The quaint town of Sauk Centre sits near the heart of Minnesota, located an hour and a half Northwest of the Twin Cities.
Sauk Centre might be small — population of 4,317 — but has a rich history.
Most famously, the town is known for being the hometown of Nobel Prize-winning author, Sinclair Lewis.
The town’s original Main Street (also a registered historic site) was featured in the author’s 1920 novel, “Main Street.” Lewis also based the book’s fictional hotel, “Minniemashie House,” on The Palmer House, where he worked in his younger days.
The Palmer House, originally called the Sauk Centre House, also has a history of being haunted. (By the way, the hotel was featured in Travel Channel’s “Ghost Adventures” in 2012.)
The Sauk Centre House, built in 1863, burned to the ground at the turn of the century.
Ralph and Christena Palmer built the Palmer House a year later, 1901, with 24 rooms and one communal bathroom. Its location, next to the train, was a popular resting place for traveling salesmen.
Kelley Freese of Sauk Centre has owned the property for nearly two decades. Freese and her husband bought the Palmer House with another couple in 2002.
“This was my husband’s brain idea. I went kicking and screaming but I went along with it,” Freese joked.
Initially, Freese and her husband had decided to go in on purchasing the Palmer House to help the other couple. The plan was to have the other couple pay off the rest of the investment.
But the young couple had children. Any commitment other than family, especially a business, is a tough gig she said. It was more than what the family wanted at the time, so the Freese’s decided to buy out the property.
Oddly enough, Kelley was opposed to purchasing the property at first.
“But I completely fell in love with it.”
At the time of the purchase, Freese didn’t know the Palmer House was haunted.
“We had been here awhile and one of the locals had been in for lunch and asked me how it was going.”
Freese responded that it had been going ok but there were a few odd things happening around the hotel.
“She was completely deadpan,” Freese said. “‘Well, it’s haunted. The Palmer House is Haunted.’ That was the first time those words were ever spoken to me.”

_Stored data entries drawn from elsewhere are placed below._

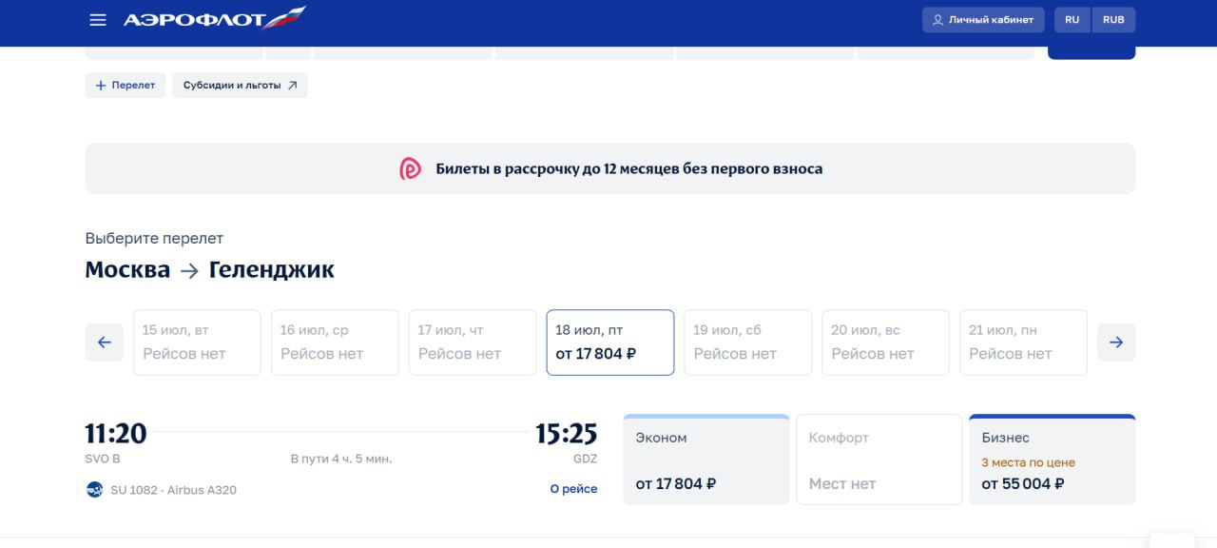Open the installment tickets banner
The image size is (1217, 548).
click(x=610, y=168)
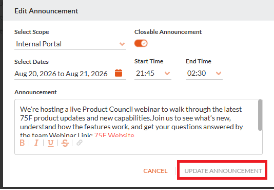
Task: Open the Start Time dropdown arrow
Action: [167, 73]
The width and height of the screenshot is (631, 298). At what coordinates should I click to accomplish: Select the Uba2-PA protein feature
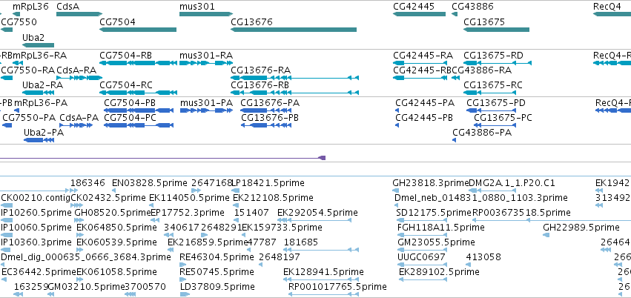point(39,140)
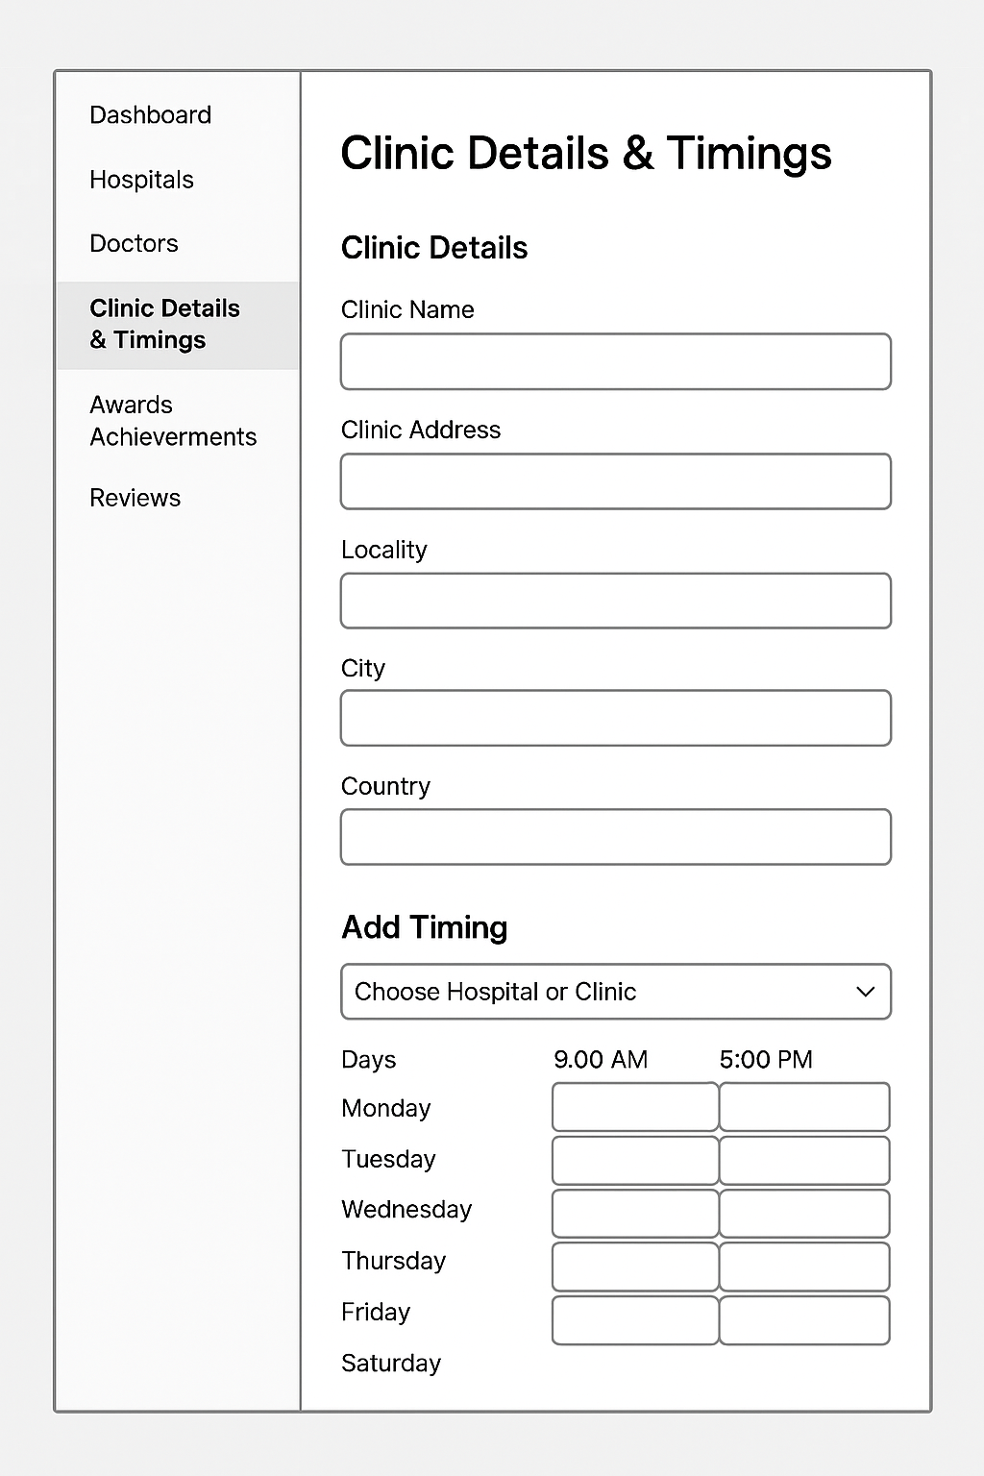Viewport: 984px width, 1476px height.
Task: Click the dropdown chevron arrow icon
Action: click(x=865, y=992)
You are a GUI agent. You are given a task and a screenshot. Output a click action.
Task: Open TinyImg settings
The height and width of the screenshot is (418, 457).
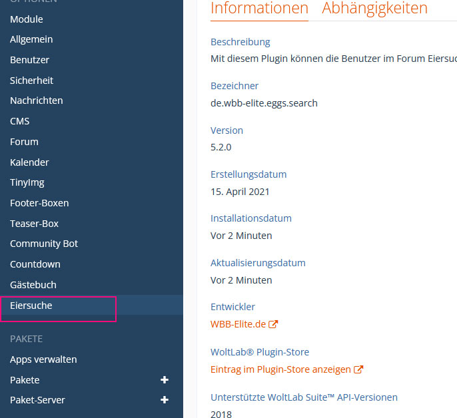coord(27,182)
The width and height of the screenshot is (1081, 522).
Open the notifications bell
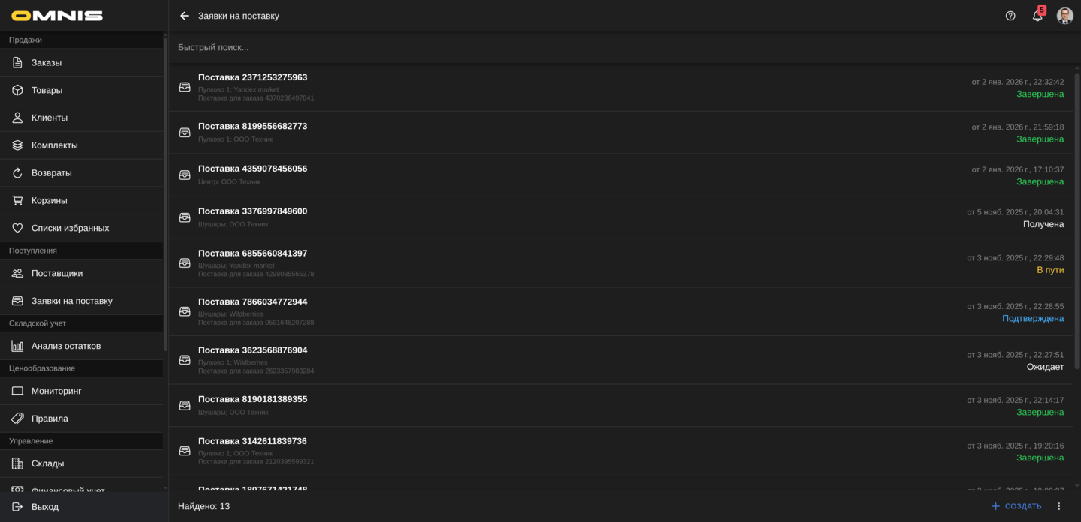(x=1037, y=16)
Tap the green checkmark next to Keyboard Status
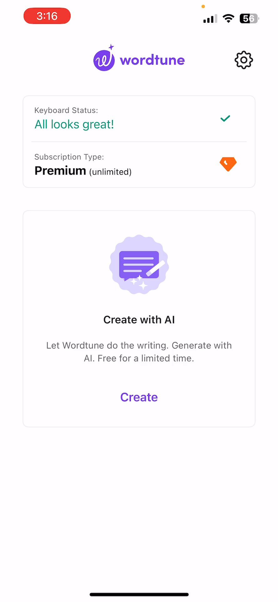The image size is (278, 602). [225, 118]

Most of the Freese’s experiences were subtle at first. Keys moving to a different spot in the room, propped doors with a wedge slamming shut, unknown voices on a walkie talkie. But perhaps the most profound experience was seeing a full-body apparition in broad daylight. It happened in the lobby during lunch when Freese was walking from the pub in the hotel to the cafe.
“I turned toward this person walking. I was just smiling and then got closer. It was a woman’s face and it was somebody I didn’t recognize.”
She asked the woman if she was joining the Palmer House for a bite to eat. An employee behind Freese asked, “Kelley, who are you talking to?”
“I spun around and said ‘This woman!’”
As she Freese turned back to the woman, no one was there.
“You would have no reason to believe that they were anything but a living breathing person coming in for lunch.”
Freese believes that there are definitely “full-time” residents at the hotel.
“A friend, a very dear friend — a psychic medium — said The Palmer House is a revolving door of the spirit world because it has been around for 120 years,” Freese said. “It is a place where people come and go. There’s a lot of love and family and beautiful memories that have happened here.”
If you are planning on staying at the Palmer House, just don’t ask for the “most haunted room.”
“We don’t lock (the ghosts) in a room. They’re not your dog and pony show.”
The hotel is warm and inviting, so much so that there are guests (of the living kind) that reserve rooms at least once a month. A guest coined it the best, Freese said.
“It’s the Palmer House effect. There’s something about it. You come and you can’t leave. A little like ‘Hotel California,” Freese laughed.
Others, Freese said, are families that come in from around the area to sit down in the lobby to play board games.
“The Palmer House is the cornerstone of the community. She’s old enough and earned a place in history,” Freese said. “You don’t need to spend money to come here. Just please come and make it a space that you can use and enjoy.”